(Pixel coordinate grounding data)
════
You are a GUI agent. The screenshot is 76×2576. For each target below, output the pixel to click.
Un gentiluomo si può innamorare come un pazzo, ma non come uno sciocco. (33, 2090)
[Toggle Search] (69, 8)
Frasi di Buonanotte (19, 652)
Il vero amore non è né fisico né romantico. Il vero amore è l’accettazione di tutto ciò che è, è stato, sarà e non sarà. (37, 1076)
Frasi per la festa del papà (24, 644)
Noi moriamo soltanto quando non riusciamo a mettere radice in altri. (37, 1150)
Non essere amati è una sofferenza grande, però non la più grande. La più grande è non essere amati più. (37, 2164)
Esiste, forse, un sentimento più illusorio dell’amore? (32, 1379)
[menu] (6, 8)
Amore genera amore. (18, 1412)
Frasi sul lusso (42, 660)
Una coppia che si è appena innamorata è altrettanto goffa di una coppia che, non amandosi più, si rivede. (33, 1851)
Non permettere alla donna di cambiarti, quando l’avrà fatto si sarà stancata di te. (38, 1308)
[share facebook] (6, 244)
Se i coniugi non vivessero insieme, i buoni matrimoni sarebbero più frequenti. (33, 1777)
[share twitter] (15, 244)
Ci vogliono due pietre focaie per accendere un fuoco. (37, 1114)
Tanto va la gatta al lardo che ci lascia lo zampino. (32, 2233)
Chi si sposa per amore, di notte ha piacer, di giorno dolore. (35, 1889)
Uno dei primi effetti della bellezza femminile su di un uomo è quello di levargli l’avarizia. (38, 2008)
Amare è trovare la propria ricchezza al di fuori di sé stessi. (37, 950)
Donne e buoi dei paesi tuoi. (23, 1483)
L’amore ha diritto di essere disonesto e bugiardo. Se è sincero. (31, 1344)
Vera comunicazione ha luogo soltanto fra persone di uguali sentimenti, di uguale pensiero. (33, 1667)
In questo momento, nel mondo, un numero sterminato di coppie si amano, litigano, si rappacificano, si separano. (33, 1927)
════
● **Task details**: The lines to return run from the one containing "Non essere amati è" through the last line of the records above. Give them exactly and include nothing more.

● **Result for this exercise**:
Non essere amati è una sofferenza grande, però non la più grande. La più grande è non essere amati più. (37, 2164)
Esiste, forse, un sentimento più illusorio dell’amore? (32, 1379)
[menu] (6, 8)
Amore genera amore. (18, 1412)
Frasi sul lusso (42, 660)
Una coppia che si è appena innamorata è altrettanto goffa di una coppia che, non amandosi più, si rivede. (33, 1851)
Non permettere alla donna di cambiarti, quando l’avrà fatto si sarà stancata di te. (38, 1308)
[share facebook] (6, 244)
Se i coniugi non vivessero insieme, i buoni matrimoni sarebbero più frequenti. (33, 1777)
[share twitter] (15, 244)
Ci vogliono due pietre focaie per accendere un fuoco. (37, 1114)
Tanto va la gatta al lardo che ci lascia lo zampino. (32, 2233)
Chi si sposa per amore, di notte ha piacer, di giorno dolore. (35, 1889)
Uno dei primi effetti della bellezza femminile su di un uomo è quello di levargli l’avarizia. (38, 2008)
Amare è trovare la propria ricchezza al di fuori di sé stessi. (37, 950)
Donne e buoi dei paesi tuoi. (23, 1483)
L’amore ha diritto di essere disonesto e bugiardo. Se è sincero. (31, 1344)
Vera comunicazione ha luogo soltanto fra persone di uguali sentimenti, di uguale pensiero. (33, 1667)
In questo momento, nel mondo, un numero sterminato di coppie si amano, litigano, si rappacificano, si separano. (33, 1927)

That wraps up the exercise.